Q62            Lord Empey: Good afternoon. To what extent will the Windsor Framework protect Northern Ireland’s place in the UK internal market and at the same time its unique access to the EU single market?

Glyn Roberts: Lord Empey, thank you for your question. I hope that we can get to a point that that dual market gives Northern Ireland a unique selling point. I will not even go into that term, best of both worlds, but if we have a situation where Northern Ireland in many respects could be an internationally focused region, a global region in its outlook, but we can also provide as much access as possible to the EU single market and keep that invaluable, unfettered—I hope as unfettered as possible—access to the UK single market, there is a real selling point there for Northern Ireland, if we get this right, for foreign direct investment.

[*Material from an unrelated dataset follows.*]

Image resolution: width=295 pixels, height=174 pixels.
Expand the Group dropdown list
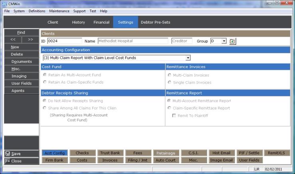tap(224, 41)
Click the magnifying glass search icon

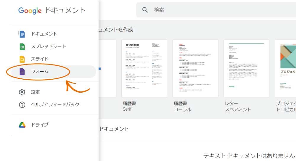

Of course, we have seen in recent weeks a lot of focus on the last 25 years since the signing of the Good Friday agreement. The key issue is the next 25 years. Perhaps just to give a heads-up, there is a document that we and our colleagues in other business groups will be launching in a few weeks’ time asking that question: where do we need to be as a region in the next 25 years? How do we make Northern Ireland the best region in these islands to locate, to start up and to scale up a business? There is no lack of ambition there in our private sector.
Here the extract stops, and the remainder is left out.